You can't secure what you don't acknowledge.SM

Wednesday, April 30, 2008

Small business owners take note - security affects you too!

In fact, the threats and vulnerabilities we're up against don't discriminate. Size doesn't matter. Here's a good read on this if you're trying to find some ammo to get management on your side and show that security affects all businesses - large and small.

Here's another story about how credit card thieves are targeting small businesses.

Oh, one more thing - one of the greatest bits of ammo is the Privacy Rights Clearinghouse Chronology of Data Breaches. There's new stuff there seemingly every day. You can't read through it without shaking your head. There's just no excuse. Hey, at least you can fix ignorance.

So, large or small, the bad guys don't care...

Yet another reason for testing your Web applications for security flaws

This is a very interesting story. Apparently attackers are automating SQL injections on vulnerable sites/apps with SQL Server backends. I've always been a big fan of automated SQL injection tools such as what HP's WebInspect has built-in but this brings a whole new meaning to automated SQL injection!

Yet another reason you need to be testing your Web applications for security vulnerabilities consistently and without fail.

How the word 'hacker' got started

I heard a news story this morning regarding the economy that reminded me of how we got to the point of misusing the word hacker. The essence of what this economic expert being interviewed said is that it doesn't matter if we're technically not in a recession, if the people believe we're in one, then that's all that matters. Well, we're not - but who cares, right?
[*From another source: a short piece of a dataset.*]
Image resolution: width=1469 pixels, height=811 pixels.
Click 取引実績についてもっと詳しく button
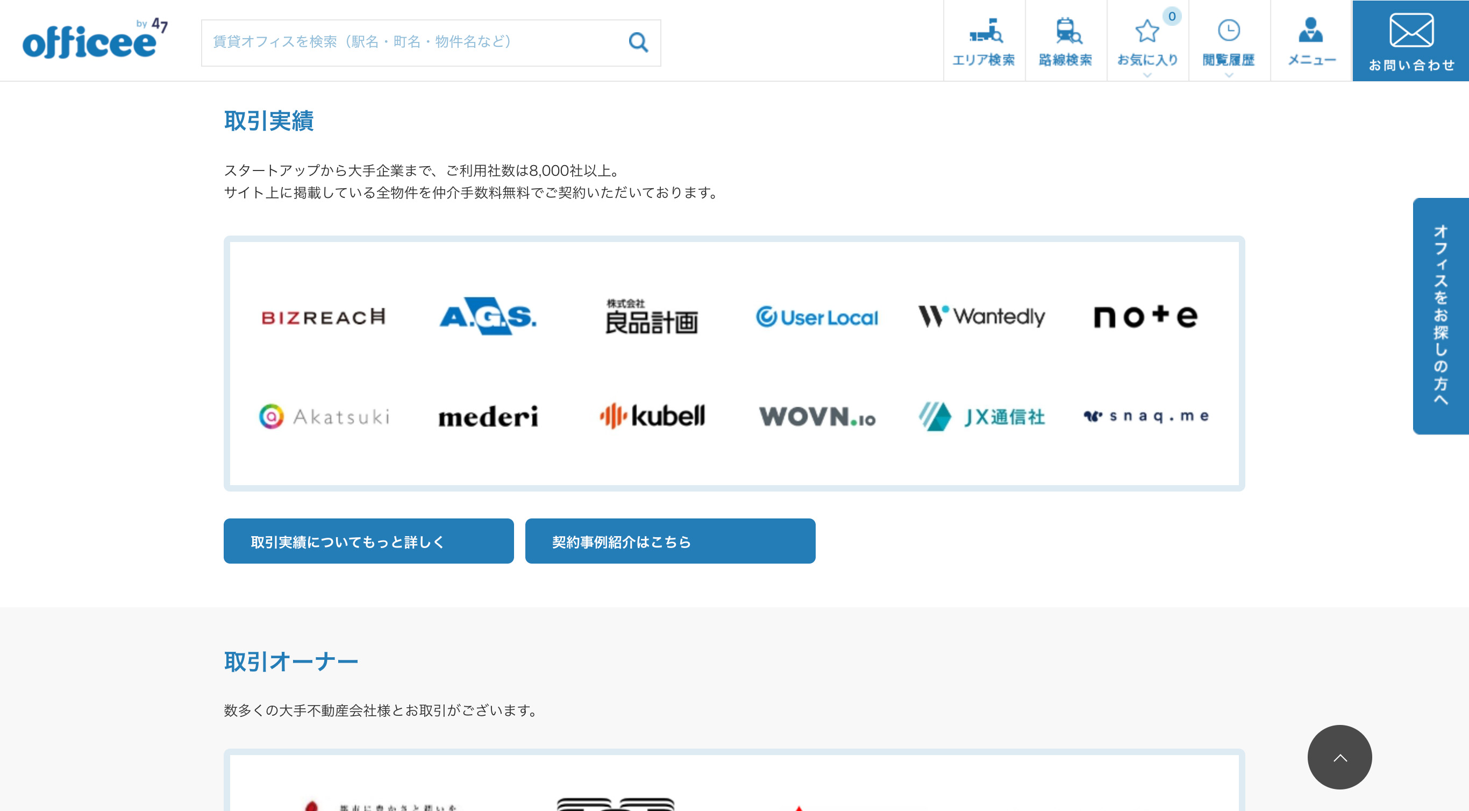tap(368, 541)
Just like with hacker. The criminal bad guys - a.k.a. crackers - aren't hackers in the traditional sense (i.e. good guys just playing around and "rewiring" stuff) but if that's what the media and everyone else wants to call them, well then, they're hackers.

Ahhh! Majority rule...It's such an ignorant and dangerous mindset.

Tuesday, April 29, 2008

What NOT to focus on to boost your career

Here's a funny look at technologies to NOT focus on if you're going to boost your salary. I couldn't agree more. It makes me sad about NetWare skills (I'm a CNE and former Novell bigot). Those used to be "elite" skills that garnered you more $$$. Not really any more. Thanks for running NetWare into the ground Novell!

Great resource for doing PowerPoint the right way

If you have to use PowerPoint to get your messages across (and who doesn't these days?), here's a great resource for you. It's David Paradi's web site and newsletter. He's got lots of free content plus you can order his ebooks, etc. I must say his expertise has really helped me out.

Also, here's a good survey of David's on what people like/dislike in presentations that's interesting as well:
http://www.thinkoutsidetheslide.com/survey2007.htm

FYI, I'll be developing a Security On Wheels audio program titled Delivering Rock Solid IT Presentations in the near future where I'll share with you what I've learned over the years about giving presentations. If you'd like to be notified when new audio programs like this and related content become available, you can sign up at http://securityonwheels.com. I won't share your email address with anyone either!

Monday, April 28, 2008

ISP with no business continuity plan?

A couple of weeks ago, my home Internet service provider, SpeedFactory, went kaput. What used to be an awesome small ISP with good prices and tons of flexibility had let me down.

I had no DSL, no email, nothing worked from home. Topping off the problem, no one was available to call...Their phone lines (even the fax) were inaccessible. Several days later, they amazingly re-surfaced and apologized for the outage. They sent out a note stating they regretted the inconvenience. Ha! Too little too late SpeedFactory...I had already moved on to a different ISP (AT&T FastAccess, which so far, is not going very well). What's a guy gotta do to get decent broadband access?

Three lessons can be taken away from this event:

1) I never realized how dependent my family is on our home Internet access. I know now that we can't go for more than a day or so without it.
2) Cell/air cards don't work as a good backup when you don't have good cell phone coverage (I live in the bustling metro Atlanta area and I have no cell coverage with AT&T (formerly Cingluar based here as well) where I'm at. Go figure.
3) Your business needs a business continuity plan (apparently the missing element in my ISP's extended outage) no matter how small it is or what line of work you're in.